Name: Pat Simmons
Home: Maui, HI
Occupation: Lead singer and guitarist for The Doobie Brothers
Photo: Total Assault Music
“I got my first bike in 1970, the same year we formed The Doobie Brothers band. A friend gave me a BSA 441 Victor basket case, and that was my crash course in motorcycle mechanics. Armed with a crescent wrench, a couple screwdrivers and pliers—I didn’t even have any metric tools—I put it back together. I’ll be damned if it didn’t start up and run!
“I still have a 441 Victor—not the same one—but what I’m really into is old American bikes. I’ve got about 25 or 30, most of which are early American bikes from the teens.
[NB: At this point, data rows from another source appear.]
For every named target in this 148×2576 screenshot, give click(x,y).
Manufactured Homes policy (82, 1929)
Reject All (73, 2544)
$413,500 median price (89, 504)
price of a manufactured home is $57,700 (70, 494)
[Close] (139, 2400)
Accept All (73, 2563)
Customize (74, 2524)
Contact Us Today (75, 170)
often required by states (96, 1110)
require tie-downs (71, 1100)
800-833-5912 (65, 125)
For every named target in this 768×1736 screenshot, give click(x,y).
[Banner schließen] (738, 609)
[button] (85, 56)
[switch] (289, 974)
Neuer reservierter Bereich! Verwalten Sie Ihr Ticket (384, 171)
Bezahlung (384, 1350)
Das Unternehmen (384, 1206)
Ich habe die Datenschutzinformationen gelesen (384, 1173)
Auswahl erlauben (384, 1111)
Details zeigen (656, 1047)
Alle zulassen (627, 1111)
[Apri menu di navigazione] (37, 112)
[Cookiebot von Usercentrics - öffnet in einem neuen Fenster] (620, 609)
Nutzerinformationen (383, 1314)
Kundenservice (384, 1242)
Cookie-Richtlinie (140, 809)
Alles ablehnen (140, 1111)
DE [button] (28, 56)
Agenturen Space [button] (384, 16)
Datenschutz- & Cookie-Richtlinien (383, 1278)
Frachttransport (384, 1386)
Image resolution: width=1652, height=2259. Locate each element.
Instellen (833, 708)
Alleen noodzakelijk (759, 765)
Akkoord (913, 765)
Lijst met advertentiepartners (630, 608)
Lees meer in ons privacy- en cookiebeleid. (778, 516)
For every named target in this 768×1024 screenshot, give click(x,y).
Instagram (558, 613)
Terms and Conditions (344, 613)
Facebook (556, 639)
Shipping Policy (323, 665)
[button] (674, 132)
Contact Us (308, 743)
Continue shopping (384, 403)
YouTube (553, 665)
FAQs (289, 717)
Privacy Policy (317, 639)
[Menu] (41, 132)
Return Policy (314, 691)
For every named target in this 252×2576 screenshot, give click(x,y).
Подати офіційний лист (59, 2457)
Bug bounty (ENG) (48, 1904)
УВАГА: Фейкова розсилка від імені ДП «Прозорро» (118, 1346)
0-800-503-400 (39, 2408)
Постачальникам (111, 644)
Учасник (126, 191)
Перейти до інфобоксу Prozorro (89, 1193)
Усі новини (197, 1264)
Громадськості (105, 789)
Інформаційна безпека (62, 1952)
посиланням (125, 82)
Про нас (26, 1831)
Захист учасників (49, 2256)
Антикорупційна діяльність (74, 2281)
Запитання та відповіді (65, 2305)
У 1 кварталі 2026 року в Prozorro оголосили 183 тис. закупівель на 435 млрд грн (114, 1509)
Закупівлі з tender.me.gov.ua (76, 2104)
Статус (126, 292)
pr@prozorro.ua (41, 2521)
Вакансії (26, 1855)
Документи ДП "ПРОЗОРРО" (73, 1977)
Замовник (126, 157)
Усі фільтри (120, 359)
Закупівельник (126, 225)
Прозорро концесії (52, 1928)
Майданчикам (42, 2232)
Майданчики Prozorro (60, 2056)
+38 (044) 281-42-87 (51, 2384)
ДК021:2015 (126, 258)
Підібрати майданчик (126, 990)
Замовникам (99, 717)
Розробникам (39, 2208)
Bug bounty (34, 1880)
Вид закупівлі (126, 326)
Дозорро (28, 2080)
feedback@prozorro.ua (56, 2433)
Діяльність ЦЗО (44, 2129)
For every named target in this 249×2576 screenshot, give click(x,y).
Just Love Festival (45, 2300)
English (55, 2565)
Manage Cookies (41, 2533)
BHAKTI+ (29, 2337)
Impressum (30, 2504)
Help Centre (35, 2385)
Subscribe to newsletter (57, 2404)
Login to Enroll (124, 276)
"My main ride is this 1965 Panhead. I bought it maybe 16 years ago, at the MidAmerica Motorcycle Auction in Las Vegas. The band happened to be in town playing when a friend called from the auction and suggested I stop by to check it out. I noticed the Pan as soon as I walked in, and thought it was a neat bike. I put the first bid in just for fun, not expecting to buy it. But when the price didn’t go very high, I bid again and ended up with the bike. I didn’t even have any money with me—I had to borrow the amount from my friend!
“I live in Hawaii and it’s the perfect bike for riding here. It’s just three speeds, and it’s very comfortable at 55-60 mph, which is perfect for an island with no freeways. It’s old enough to be cool, but it’s modern enough that I can ride it regularly without feeling like I’m killing it. Plus, it’s the same color as my favorite Gibson ES-335 guitar, which is from the same era.
“Music is my main hobby, and motorcycling is a close second. The two have been intertwined since the beginning. We started playing clubs around the San Francisco Bay Area, many where motorcycle clubs, including the Hell’s Angels, hung out. We played blues-rock, which really connected with the biker crowd. We were also riders ourselves; we all had bikes and lived that lifestyle. We identified with them and vice versa. We still have that biker connection today. We just released our 13th album, World Gone Crazy, and we’ll probably play 90-100 shows this year, many at motorcycle events. Whenever we’re offered motorcycle-associated gigs we go for it, and we probably enjoy those more than other gigs that don’t have a motorcycle component.”